— START OF EXERCISE MATERIALS —
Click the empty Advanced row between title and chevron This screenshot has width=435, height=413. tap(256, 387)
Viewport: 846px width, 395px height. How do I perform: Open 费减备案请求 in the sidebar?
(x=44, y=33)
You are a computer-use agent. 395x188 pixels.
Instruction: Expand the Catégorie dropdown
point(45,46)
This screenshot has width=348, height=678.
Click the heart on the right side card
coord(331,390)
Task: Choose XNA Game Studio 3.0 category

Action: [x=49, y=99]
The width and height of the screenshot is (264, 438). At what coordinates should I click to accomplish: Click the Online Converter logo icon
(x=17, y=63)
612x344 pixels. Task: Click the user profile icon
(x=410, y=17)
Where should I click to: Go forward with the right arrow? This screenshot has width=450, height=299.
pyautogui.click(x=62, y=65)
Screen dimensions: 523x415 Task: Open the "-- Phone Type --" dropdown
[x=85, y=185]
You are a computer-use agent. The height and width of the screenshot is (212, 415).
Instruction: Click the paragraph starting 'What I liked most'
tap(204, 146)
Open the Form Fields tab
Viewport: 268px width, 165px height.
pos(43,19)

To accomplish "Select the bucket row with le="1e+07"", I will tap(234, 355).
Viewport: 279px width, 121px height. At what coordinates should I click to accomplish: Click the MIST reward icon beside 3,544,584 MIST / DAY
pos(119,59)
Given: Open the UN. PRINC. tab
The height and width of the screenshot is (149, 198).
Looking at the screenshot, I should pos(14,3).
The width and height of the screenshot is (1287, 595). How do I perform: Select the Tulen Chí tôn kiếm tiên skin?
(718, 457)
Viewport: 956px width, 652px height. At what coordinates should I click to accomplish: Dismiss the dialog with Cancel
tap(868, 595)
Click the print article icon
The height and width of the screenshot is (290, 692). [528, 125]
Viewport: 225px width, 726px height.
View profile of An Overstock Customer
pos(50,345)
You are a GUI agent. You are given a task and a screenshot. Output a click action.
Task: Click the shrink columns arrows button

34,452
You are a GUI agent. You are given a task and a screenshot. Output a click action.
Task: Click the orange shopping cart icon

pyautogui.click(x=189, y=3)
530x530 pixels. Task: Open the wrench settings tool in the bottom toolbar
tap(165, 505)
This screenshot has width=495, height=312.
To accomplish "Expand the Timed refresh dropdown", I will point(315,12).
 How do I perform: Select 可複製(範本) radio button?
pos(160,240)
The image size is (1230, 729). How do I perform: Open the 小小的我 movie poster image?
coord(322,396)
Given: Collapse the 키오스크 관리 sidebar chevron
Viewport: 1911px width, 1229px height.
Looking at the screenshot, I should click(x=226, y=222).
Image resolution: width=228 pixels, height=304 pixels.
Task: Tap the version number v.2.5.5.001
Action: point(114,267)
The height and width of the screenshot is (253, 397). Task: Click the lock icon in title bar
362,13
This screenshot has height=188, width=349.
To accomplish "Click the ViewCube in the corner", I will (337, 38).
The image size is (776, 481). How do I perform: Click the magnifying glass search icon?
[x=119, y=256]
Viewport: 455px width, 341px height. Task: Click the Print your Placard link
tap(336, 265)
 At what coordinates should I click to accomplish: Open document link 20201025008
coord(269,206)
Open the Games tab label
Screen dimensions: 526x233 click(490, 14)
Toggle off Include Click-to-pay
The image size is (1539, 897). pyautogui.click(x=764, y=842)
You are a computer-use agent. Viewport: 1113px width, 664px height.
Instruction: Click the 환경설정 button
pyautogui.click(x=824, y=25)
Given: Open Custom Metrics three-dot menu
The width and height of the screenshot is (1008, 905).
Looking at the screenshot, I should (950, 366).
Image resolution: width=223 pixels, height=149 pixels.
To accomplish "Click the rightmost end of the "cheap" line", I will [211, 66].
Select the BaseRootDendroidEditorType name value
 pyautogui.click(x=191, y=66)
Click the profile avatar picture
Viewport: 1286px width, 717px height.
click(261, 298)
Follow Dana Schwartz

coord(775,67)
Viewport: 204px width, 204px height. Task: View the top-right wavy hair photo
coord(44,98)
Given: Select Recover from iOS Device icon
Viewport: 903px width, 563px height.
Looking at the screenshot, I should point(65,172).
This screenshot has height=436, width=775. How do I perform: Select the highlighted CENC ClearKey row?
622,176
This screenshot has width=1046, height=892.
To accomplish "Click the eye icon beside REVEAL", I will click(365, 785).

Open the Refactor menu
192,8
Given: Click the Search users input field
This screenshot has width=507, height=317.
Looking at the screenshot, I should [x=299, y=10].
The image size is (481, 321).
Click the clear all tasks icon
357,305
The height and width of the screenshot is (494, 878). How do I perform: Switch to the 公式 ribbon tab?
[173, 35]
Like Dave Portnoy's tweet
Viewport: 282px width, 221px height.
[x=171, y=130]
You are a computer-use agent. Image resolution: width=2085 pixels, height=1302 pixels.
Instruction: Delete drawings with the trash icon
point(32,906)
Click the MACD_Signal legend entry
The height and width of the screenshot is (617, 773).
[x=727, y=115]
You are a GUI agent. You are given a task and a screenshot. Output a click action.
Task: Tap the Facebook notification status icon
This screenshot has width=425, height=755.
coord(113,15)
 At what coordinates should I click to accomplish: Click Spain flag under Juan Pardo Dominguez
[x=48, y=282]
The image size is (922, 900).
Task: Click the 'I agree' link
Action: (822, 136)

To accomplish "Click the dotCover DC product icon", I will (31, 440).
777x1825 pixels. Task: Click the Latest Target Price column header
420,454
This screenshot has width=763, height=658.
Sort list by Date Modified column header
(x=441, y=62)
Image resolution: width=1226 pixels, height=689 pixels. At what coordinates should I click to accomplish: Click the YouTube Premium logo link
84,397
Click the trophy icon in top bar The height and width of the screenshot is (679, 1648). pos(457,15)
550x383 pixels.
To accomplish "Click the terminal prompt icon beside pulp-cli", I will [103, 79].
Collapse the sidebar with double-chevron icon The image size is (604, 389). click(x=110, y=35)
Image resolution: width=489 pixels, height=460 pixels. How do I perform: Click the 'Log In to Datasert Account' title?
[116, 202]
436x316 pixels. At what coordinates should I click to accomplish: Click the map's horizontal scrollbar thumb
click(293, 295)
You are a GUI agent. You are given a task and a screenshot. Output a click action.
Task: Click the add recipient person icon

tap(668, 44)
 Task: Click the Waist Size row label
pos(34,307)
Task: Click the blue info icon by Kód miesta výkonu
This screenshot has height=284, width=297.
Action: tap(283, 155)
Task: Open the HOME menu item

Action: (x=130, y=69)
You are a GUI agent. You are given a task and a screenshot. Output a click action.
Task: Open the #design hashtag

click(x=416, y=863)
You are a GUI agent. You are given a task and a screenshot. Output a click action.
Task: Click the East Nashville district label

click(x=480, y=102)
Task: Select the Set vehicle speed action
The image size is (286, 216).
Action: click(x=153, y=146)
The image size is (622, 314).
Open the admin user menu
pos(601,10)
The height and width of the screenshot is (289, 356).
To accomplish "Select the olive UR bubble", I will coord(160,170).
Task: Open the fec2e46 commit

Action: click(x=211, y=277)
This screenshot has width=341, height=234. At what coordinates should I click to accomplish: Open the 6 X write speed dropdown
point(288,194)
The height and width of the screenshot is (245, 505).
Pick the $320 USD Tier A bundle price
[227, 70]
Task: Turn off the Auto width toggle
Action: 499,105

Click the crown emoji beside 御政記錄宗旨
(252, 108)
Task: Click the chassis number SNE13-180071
— END OF EXERCISE MATERIALS —
### GIVEN TASK
Swap "dropdown" for "drop-down list" in the part of the records that opens with the line containing "Viewport: 846px width, 395px" and closes with the line containing "pos(119,59)". Give back only those lines, with nothing else altered.

### FINAL RESULT
Viewport: 846px width, 395px height. How do I perform: Open 费减备案请求 in the sidebar?
(x=44, y=33)
You are a computer-use agent. 395x188 pixels.
Instruction: Expand the Catégorie drop-down list
point(45,46)
This screenshot has width=348, height=678.
Click the heart on the right side card
coord(331,390)
Task: Choose XNA Game Studio 3.0 category

Action: [x=49, y=99]
The width and height of the screenshot is (264, 438). At what coordinates should I click to accomplish: Click the Online Converter logo icon
(x=17, y=63)
612x344 pixels. Task: Click the user profile icon
(x=410, y=17)
Where should I click to: Go forward with the right arrow? This screenshot has width=450, height=299.
pyautogui.click(x=62, y=65)
Screen dimensions: 523x415 Task: Open the "-- Phone Type --" drop-down list
[x=85, y=185]
You are a computer-use agent. The height and width of the screenshot is (212, 415).
Instruction: Click the paragraph starting 'What I liked most'
tap(204, 146)
Open the Form Fields tab
Viewport: 268px width, 165px height.
pos(43,19)

To accomplish "Select the bucket row with le="1e+07"", I will tap(234, 355).
Viewport: 279px width, 121px height. At what coordinates should I click to accomplish: Click the MIST reward icon beside 3,544,584 MIST / DAY
pos(119,59)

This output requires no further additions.